MANILA, PHILIPPINES – A new Asian Development Bank (ADB) report looking at the effects of climate change in the Pacific region shows that a substantial rise in temperatures on the larger islands of Malampa, Penama and Sanma is highly probable, bringing with it a detrimental impact on agriculture, with spillover effects on the broader economy.
“Vanuatu’s economy is predicted to be among the hardest hit by climate change in the Pacific region,” said Xianbin Yao, Director General of ADB’s Pacific Department. “Urgent action is needed to adapt and protect sectors such as agriculture and fisheries from the worst effects of climate change.”
Economics of Climate Change in the Pacific includes modeling of future climate over the Pacific region, assessments of the potential impacts on agriculture, fisheries, tourism, coral reefs, and human health, and predictions of the potential economic impact of climate change for specific sectors and economies under various emissions scenarios.
Under a medium emissions scenario, Fiji, Papua New Guinea (PNG), Samoa, Solomon Islands, Timor-Leste and Vanuatu could see temperatures rise by 2-3°C by 2070, which could lead to significant decreases in rain-fed agriculture, reduced fish catches, widespread coral bleaching, and falling tourism numbers.

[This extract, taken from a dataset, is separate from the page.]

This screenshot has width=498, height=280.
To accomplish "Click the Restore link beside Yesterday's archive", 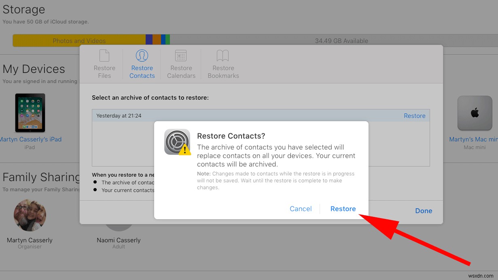I will click(415, 116).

According to the report, the most significant economic losses would be felt in PNG, where climate change impacts could trigger a loss of up to 15.2% of its GDP by 2100. Timor-Leste’s GDP is predicted to drop by up to 10%, followed by Vanuatu at 6.2%, Solomon Islands at 4.7%, Fiji at 4.0% and Samoa at 3.8%.

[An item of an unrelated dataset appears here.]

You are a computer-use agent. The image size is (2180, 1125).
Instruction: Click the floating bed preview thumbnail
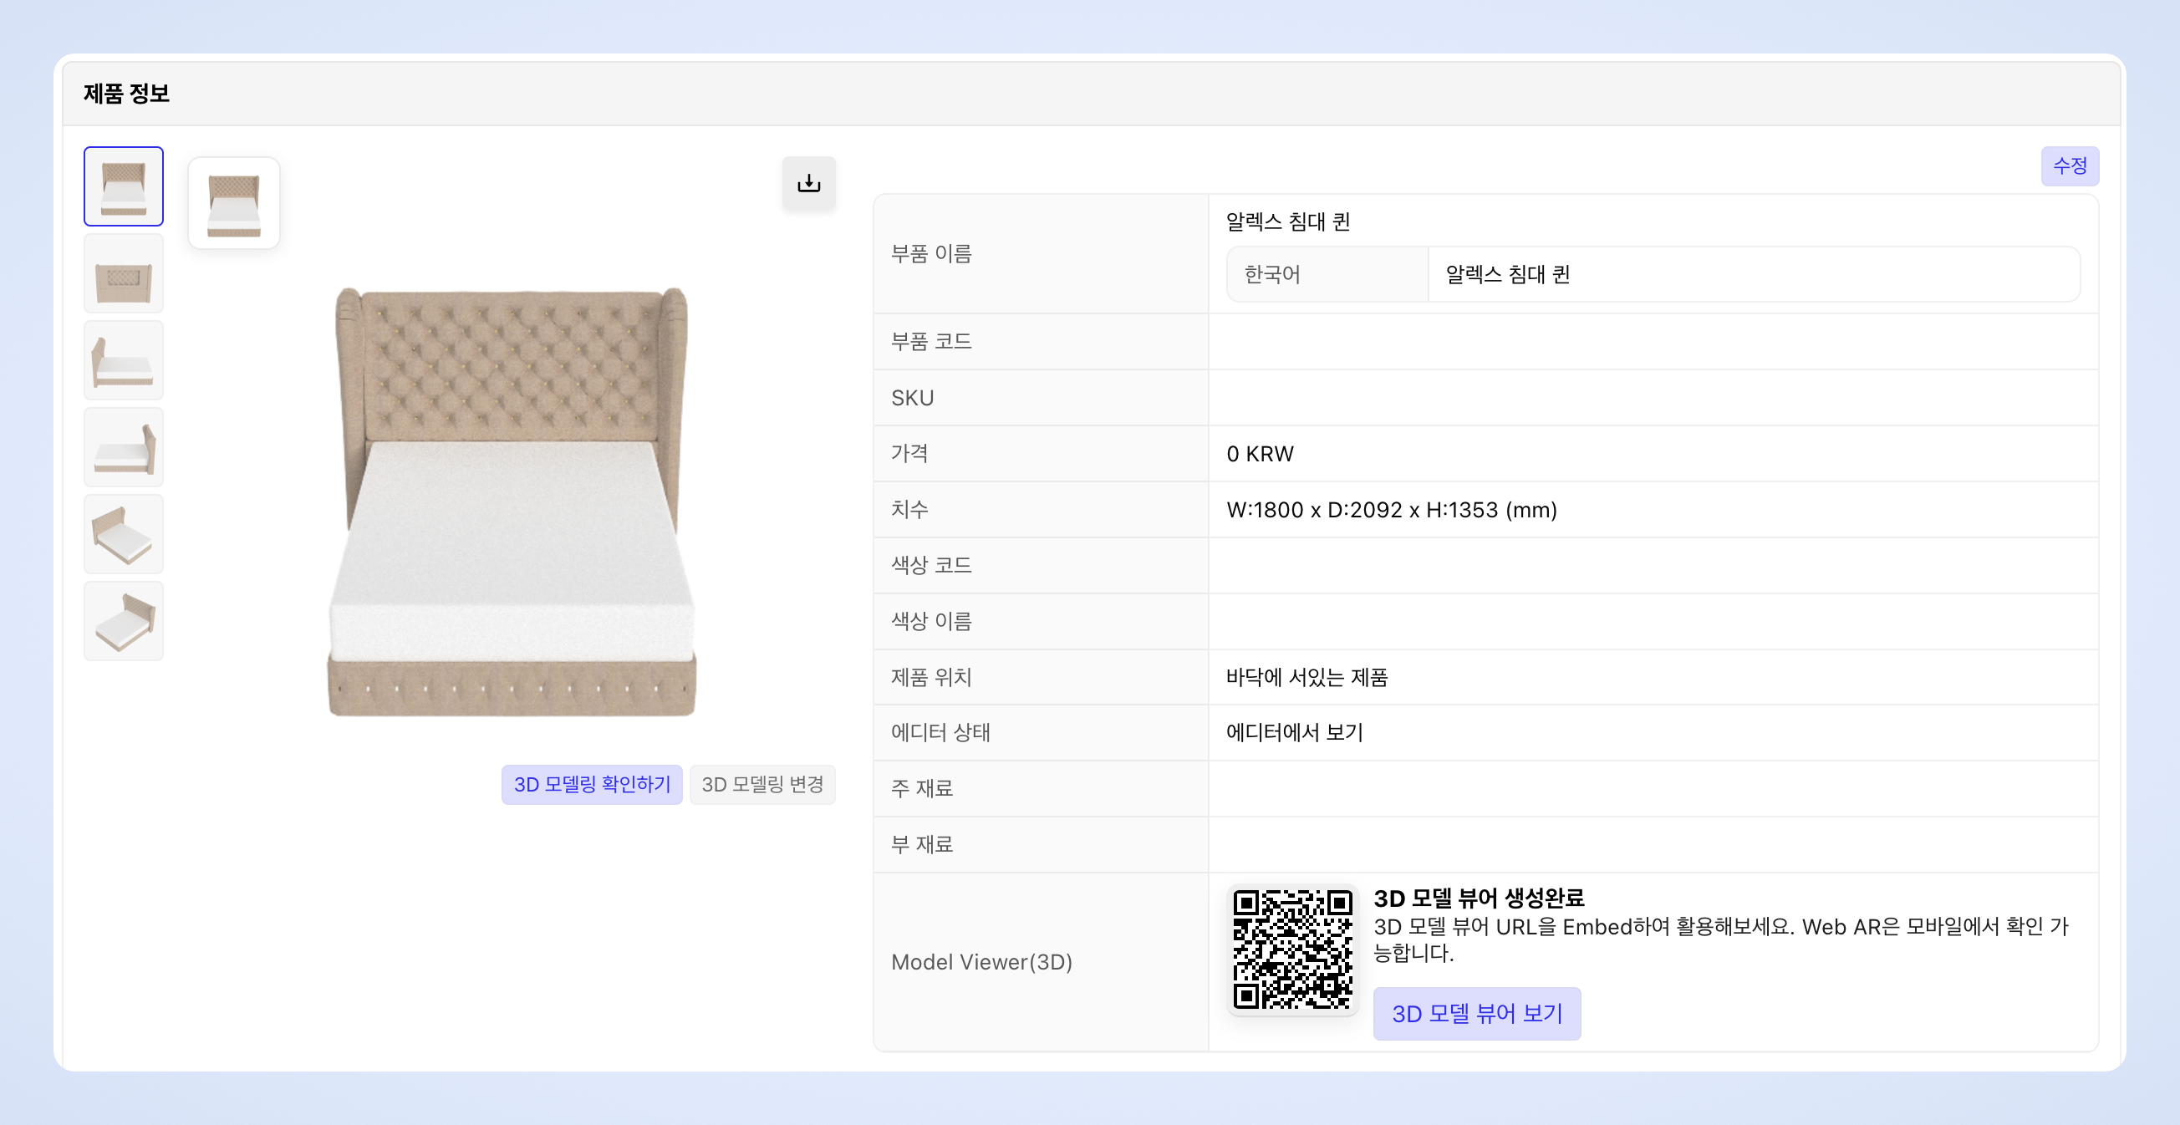pos(234,203)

Along with more extreme temperatures on its larger islands, Vanuatu could experience a sea level rise of up to 1.36 meters by 2100. However, unlike other countries, extreme rainfall is expected to decline under future climate scenarios.
The report notes that the negative effect on agriculture contributes to most of the total economic cost of climate change in the Pacific, and estimates that the Pacific region could require $447 million on average until 2050, and up to $775 million or 2.5% of GDP per year to prepare for the worst scenario. The cost of adaptation would be significantly lower under lower emissions scenarios.
The report recommends policy leaders take urgent action to mainstream climate change mitigation into development planning and develop forward-looking adaptation strategies. The report also recommends climate-proofing infrastructure to improve long-term sustainability and boosting capacity of Pacific countries to deal with climate change on their own. Pacific countries will also need dramatically improved access to global and regional climate change funds.